Visual art of this country is paradoxical, explosive, surprising. It is impossible to ‘reduce it to a common denominator’ as well as its artists: here both an aristocrat and a pharmacist could be painter and an engineer could abandon his trade for the sake of painting. Unpredictable, practically prototype-less like a Hungarian language where main words have nothing in common with corresponding words in the most widespread languages of Western Europe. It is like history of its state that for centuries held sovereignty in the heart of the continent. Even as a part of the Austrian Empire it managed to get a strong autonomy formally equal to a ruling Austrian component.
Development of the art in this country was greatly affected by colorful ethnographic foundation that can seem to be a weird exotic to alien eyes, from the festive clothes to unusual architecture and culinary practice. And carriers of this tradition themselves took it as a guarantee of society dignity. Another important factor was a condensed atmosphere of mystery (isn’t it for that reason Antal Ligeti has traveled all of the Middle East back in 1840-s?), an everyday magic softly poured over the canvas and in the artistic words. “Where does a Hungarian fairy hide?” – in this way one of the local fairy tales begins.

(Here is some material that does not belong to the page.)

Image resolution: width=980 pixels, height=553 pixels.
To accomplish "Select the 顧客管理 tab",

Not the last role was played in that by Hungarian nature. “Steppe far away in the golden wheat// Where haze conjures in the summer heat// By play of misty picture-ghosts”, - we read in the poem “Back Home” (1842) by the coryphaeus of the national literature Sandor Petofi. Here lakes are neighbors to mountains, healing springs adjoin man-made castles and there are hundreds of them here. Quite a lot of picturesque sceneries mirrored not only in the pictures of just Hungarian authors but of the Ukrainian Transcarpathia artists as well who were influenced by this tradition (Yosyp Bokshay, Fedir Manaylo).
ine arts got recognizable forms since the second half of XIX century when a separate generation of artists who earlier preferred to work abroad came back to homeland and established artistic colonies in the provincial localities.

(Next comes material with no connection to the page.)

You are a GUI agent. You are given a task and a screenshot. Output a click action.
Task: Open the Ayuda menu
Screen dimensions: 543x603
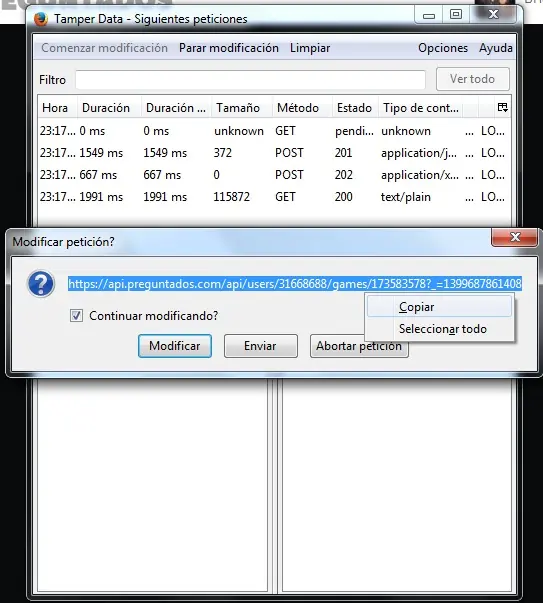(495, 48)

A key man of this age was a painter Mihaly Munkacsy who was called ‘untamed realist’ by the Russian critic Vladimir Statsov for one of his pictures he was awarded a gold medal of Salon de Paris. At the same time his younger contemporaries wished to work in the open air thus ignoring social issues compared to search of form. In this sense it is impossible to overpraise achievements of such a master as Jozsef Rippl-Ronai who living in a small town has painted more than 3000 pictures.
For the next decades Hungarian art developed in sync with the world processes grasping attention even at the Venice biennales – its own pavilion appeared there 20 years before the pavilion of the
United States. Such original artists as Mihaly Tivadar Csontvary Kosztka and Aba Novak in painting and Zsigmond Kisfaludi Strobl in sculpture became renowned worldwide in the XX century.
Following and reconceiving lessons of the classic Hungarian artists live and work. And it is obvious even with such a popular painter as Andreas Fogarasi. Strong professional traditions in combination with unique decorativeness ascertain high level of the creative production and big prospects that open to the authors as far away as anyone can see.